Add property to control whether union all same database sql routes
Add property to control whether union all same database sql routes
now union all same database sql routes is default. However union all will cost much time than before. This cause an exception 'maximum statement execution time exceeded' . If query time over max_execution_time (mysql). If union all sql statements number can refer ‘max-connections-size-per-query’ or can be turn off by some property , user can adjust by themself.
eg: 1.sql routes :10. 2.max-connections-size-per-query :5 --> union all with 2 batch ,each batch contains 5 sql .
Hi @strongduanmu , Could you please hava a look, thanks~
@RaigorJiang Thank you for your remind.
Hi @lif123, can you provide your test program? According to our previous performance tests, using union all can effectively reduce the consumption of database connections and improve performance. For more details, you can refer - https://mp.weixin.qq.com/s/Mn9K-mn1P7oX0G5PorZRMw.
Therefore, there must be sufficient tests to prove that there is a performance problem with union all before we consider adding a props.
Thanks for your reply. Union all same database is a great feature which can improve performance in general. In my select case : select f1,f2,f3 from logic_table where id in (?,?,?,?,?). Union all will cost more time than execute one of them, this is clear. If your time cost > max_execution_time, then mysql will interrupt your sql execution.

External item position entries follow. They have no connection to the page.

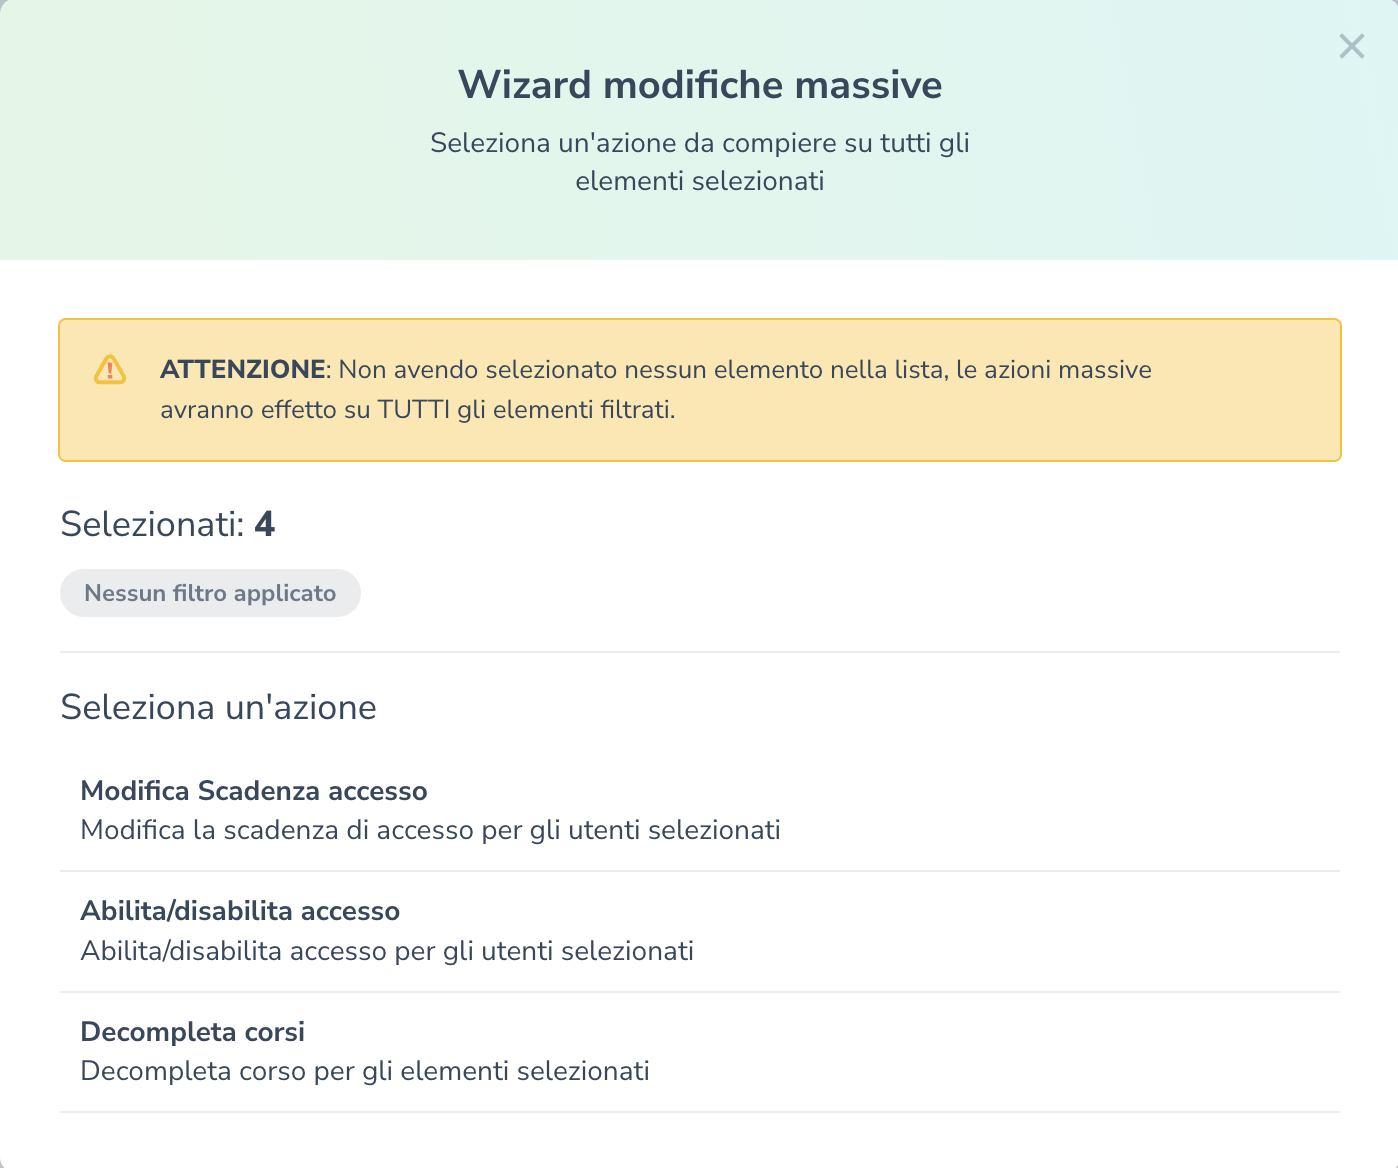Image resolution: width=1398 pixels, height=1168 pixels.
Task: Click the 'Selezionati:' label
Action: point(152,524)
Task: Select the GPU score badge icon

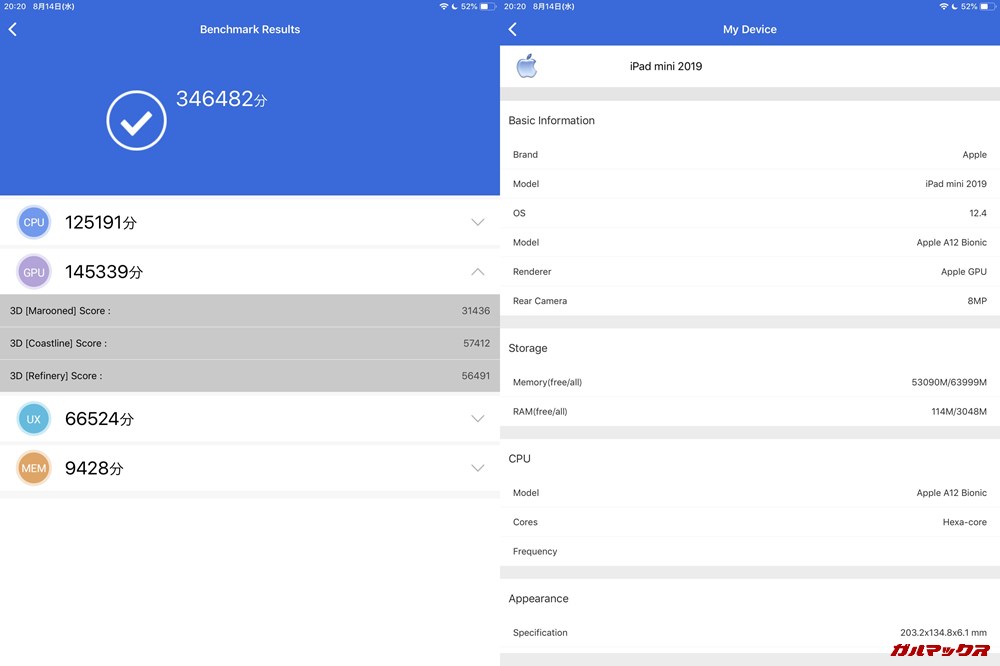Action: pyautogui.click(x=33, y=271)
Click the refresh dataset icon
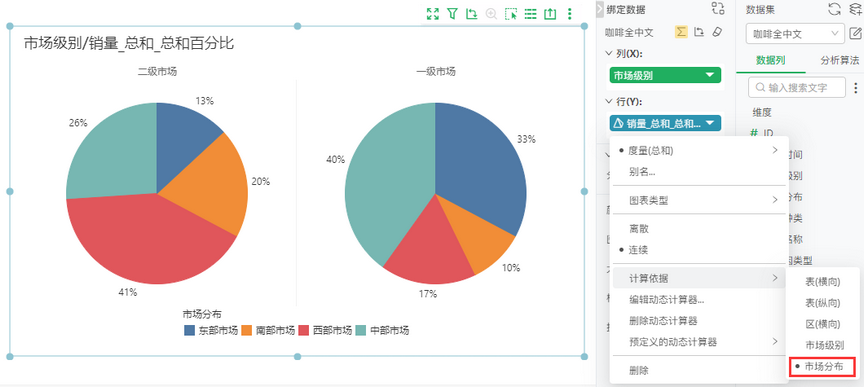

Unfortunately your DBA do not allow increase max_execution_time :( .So now I just shard myself on application and then execute sql to avoid this issue.
So is there any possible we can control Union logic (sql number or turn off ) ? thanks
Thank you, I will test this case.
Hi @strongduanmu is there any update ? thanks
Is there any feedback? @strongduanmu @RaigorJiang
Understanding
- Ask: Add a fine-grained control so that “same-database multi-route queries auto-merged into a single UNION ALL” can be limited by a threshold of merged sub-queries, preventing overly long SQL from hitting MySQL max_execution_time.
- Current behavior: For simple queries (no subquery/Join/Order By/Limit/Lock) routed to the same datasource, the rewriter merges actual SQLs into one UNION ALL to reduce connection usage.
Root Cause
- RouteSQLRewriteEngine always merges same-database route units via String.join(" UNION ALL ", …) to minimize same-database connections.
- max-connections-size-per-query only affects connection grouping/ConnectionMode and does not control UNION ALL or batching.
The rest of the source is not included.